O menino é pálido, magro, doente. Mesmo quando a febre e a fadiga o levam à cama, não deixa de compor, de escrever, de inventar sinfonias e concertos, de mandar cartas, de endereçar mensagens. Não sabe nem quer parar. Não é capaz. Há nos seus olhos uma luz que não se apaga e que o faz ter sempre rosto de menino, idade de menino, gestos de quem ainda deixou muito para brincar.As mãos do menino cantam, dançam, inventam. São mágicas como o riso do menino.Quando se erguem no ar, fazem crescer a força da música que acorda as cidades, de Salzburgo, onde nasceu, até Milão, Paris ou Londres, que não se cansam de dizer: “Como tu nunca vimos igual”. Mas o menino sente que o elogio é coisa incómoda, de feição só para gente idosa. Dá uma gargalhada e nasce uma nova sinfonia.As mãos do menino esbanjam o dinheiro que ganham com pequenas e grandes coisas, com festas e com surpresas, presentes e brindes.
O menino é generoso e gosta de ser amado.Só se sente feliz quando, à sua beira, os outros também são felizes. É essa, afinal, a lei de ouro da sua música.O menino sabe que a harmonia do mundo começa e acaba na sua música. Fora dela é a desordem, a tristeza, a doença. Façam-lhe tudo menos estragar, ofuscar a luz da sua música.Vê-lo-ão em fúria, com mãos ameaçadoras e palavras altas e graves, se lhe maltratarem uma sinfonia, uma cantata, uma ópera.O menino esquece-se do tempo. A música acena-lhe de dentro da noite, chama alto por ele. E ele perde o sentido das horas, deixa escapar por entre os dedos o fio do tempo. Compõe, compõe sempre, com uma pressa só igual à de quem corre contra o tempo por saber que já não tem tempo. Dorme sem ter horas, escreve sem ter fome ou sede, inventa-se e reinventa-se no muito que faz como se lhe restassem poucos dias para o fazer, para o sonhar.Engana-se quem o festeja, quem o quer adulado e adorado. Para ele só a música conta e a ternura dos que ama, a da mulher, do pai, dos amigos. A música não é uma casa, nem uma estrada, nem uma lua acesa a medo no escuro da noite. A música é um universo povoado por cometas, planetas e sóis de mil e uma cores. E ele é o único habitante capaz de pôr ordem nesse universo, de lhe dar harmonia, sentido e voz.Há quem não goste que o menino toque de igual modo para os que tudo têm e para os que são donos de nada. Para uns querem brilho, para outros silêncio apenas. Mas o menino não faz distinção entre uns e outros. Para ele há os que sabem e os que não sabem ouvir. No meio está uma espiral de sons, de notas mágicas, que cresce com os sonhos do menino.

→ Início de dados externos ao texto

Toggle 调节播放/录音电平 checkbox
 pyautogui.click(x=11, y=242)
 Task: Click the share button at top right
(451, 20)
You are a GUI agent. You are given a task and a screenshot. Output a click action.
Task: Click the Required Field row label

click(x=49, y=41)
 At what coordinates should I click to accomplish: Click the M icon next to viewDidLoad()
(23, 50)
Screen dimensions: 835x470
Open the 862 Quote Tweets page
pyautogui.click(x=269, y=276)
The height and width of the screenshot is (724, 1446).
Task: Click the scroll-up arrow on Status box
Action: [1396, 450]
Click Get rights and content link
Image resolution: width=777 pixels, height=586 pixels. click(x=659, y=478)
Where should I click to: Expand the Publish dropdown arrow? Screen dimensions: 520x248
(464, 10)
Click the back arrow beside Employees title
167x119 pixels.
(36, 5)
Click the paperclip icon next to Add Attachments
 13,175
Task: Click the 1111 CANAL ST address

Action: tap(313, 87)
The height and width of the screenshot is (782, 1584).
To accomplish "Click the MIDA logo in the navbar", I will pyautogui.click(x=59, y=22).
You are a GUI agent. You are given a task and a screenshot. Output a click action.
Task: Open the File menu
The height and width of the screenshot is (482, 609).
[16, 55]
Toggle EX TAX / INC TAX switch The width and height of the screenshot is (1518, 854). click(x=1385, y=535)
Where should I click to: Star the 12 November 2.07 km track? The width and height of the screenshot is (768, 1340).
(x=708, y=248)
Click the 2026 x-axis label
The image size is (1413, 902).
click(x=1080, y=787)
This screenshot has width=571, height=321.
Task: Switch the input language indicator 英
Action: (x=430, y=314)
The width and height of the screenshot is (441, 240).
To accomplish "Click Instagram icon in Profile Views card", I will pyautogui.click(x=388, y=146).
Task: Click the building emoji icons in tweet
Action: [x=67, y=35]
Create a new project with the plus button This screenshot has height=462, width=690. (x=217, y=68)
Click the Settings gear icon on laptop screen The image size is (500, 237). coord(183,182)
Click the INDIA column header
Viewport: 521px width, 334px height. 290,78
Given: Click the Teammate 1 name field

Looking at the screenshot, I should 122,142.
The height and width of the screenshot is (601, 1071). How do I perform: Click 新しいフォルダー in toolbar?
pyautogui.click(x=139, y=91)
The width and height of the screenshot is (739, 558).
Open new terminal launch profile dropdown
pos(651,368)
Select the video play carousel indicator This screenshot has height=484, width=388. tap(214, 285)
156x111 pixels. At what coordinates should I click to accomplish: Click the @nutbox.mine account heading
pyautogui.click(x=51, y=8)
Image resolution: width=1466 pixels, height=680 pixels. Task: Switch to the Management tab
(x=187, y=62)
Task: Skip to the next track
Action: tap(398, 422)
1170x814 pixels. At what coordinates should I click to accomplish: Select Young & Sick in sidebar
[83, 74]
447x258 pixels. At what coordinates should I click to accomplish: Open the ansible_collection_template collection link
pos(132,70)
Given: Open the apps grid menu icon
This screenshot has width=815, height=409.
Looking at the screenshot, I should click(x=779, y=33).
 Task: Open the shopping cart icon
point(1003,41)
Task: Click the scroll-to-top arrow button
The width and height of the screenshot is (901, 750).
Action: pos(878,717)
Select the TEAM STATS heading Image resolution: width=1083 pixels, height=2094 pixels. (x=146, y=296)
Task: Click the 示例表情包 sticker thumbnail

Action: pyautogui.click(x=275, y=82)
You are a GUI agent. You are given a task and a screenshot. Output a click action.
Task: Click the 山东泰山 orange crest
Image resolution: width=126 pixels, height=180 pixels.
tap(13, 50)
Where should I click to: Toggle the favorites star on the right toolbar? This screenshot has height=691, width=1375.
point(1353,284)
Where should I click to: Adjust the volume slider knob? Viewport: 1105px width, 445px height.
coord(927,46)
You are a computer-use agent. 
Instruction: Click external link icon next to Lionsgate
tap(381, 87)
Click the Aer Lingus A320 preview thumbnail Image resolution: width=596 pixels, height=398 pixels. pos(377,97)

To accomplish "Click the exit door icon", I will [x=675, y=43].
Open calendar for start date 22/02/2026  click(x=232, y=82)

O menino tem já a idade das sinfonias e das óperas que compôs. Cresceu, mas não deixou de ser menino. Acorda quando o dia acorda e passeia pela casa arejada e branca as ideias novas, as melodias cantantes, os fragmentos de música que depois vão salpicar de notas as partituras, os cadernos. Nenhum dia é igual ao outro dia. Sucedem-se, diferentes, porque a música que os habita também nunca se repete.Um dia, um rei diz ao menino: “Esta ópera é muito bela, mas tem notas a mais”.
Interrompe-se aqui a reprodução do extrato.